**** Given information

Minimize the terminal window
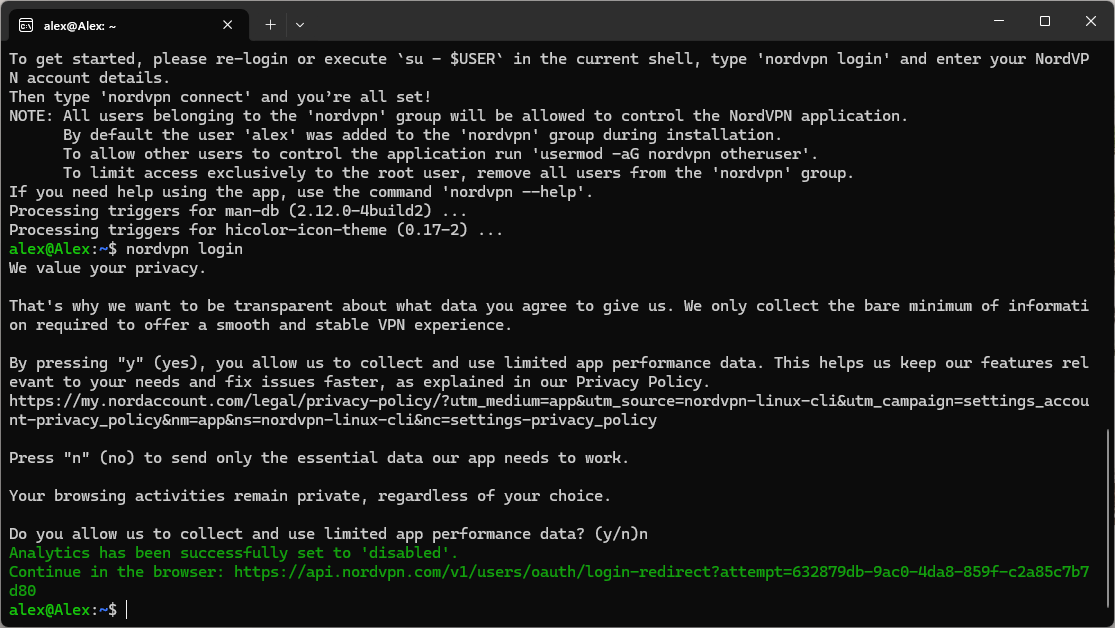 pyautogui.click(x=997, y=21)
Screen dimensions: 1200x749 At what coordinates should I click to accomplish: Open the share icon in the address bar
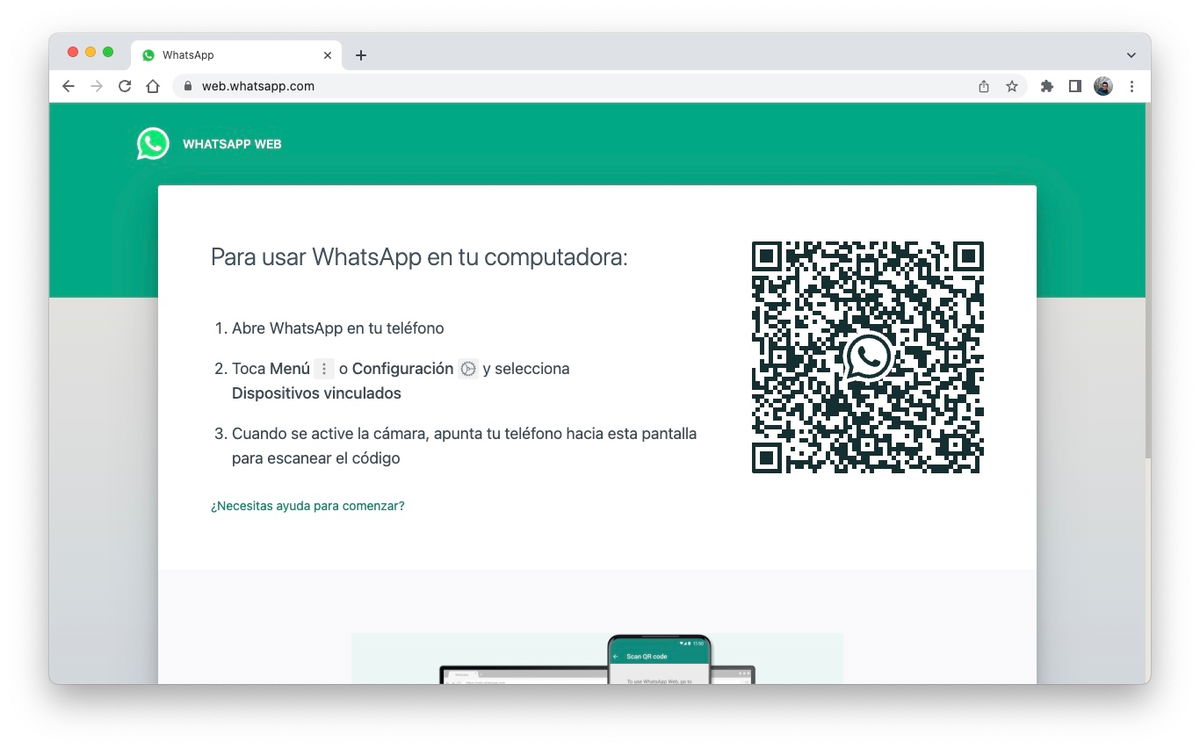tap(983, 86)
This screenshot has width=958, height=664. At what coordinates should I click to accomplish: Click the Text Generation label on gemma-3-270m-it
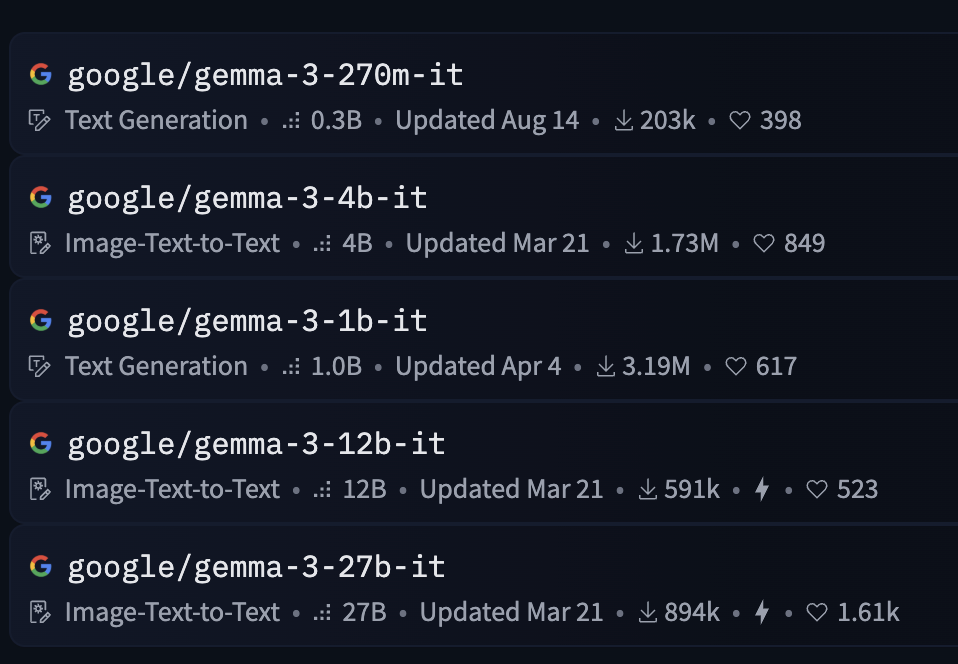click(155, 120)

********

Work instructions:
Retype the whole listing word for word. Skip the pictures.

Solution to this exercise:
Minimize the terminal window
 pyautogui.click(x=997, y=21)
Screen dimensions: 1200x749 At what coordinates should I click to accomplish: Open the share icon in the address bar
tap(983, 86)
This screenshot has width=958, height=664. At what coordinates should I click to accomplish: Click the Text Generation label on gemma-3-270m-it
click(155, 120)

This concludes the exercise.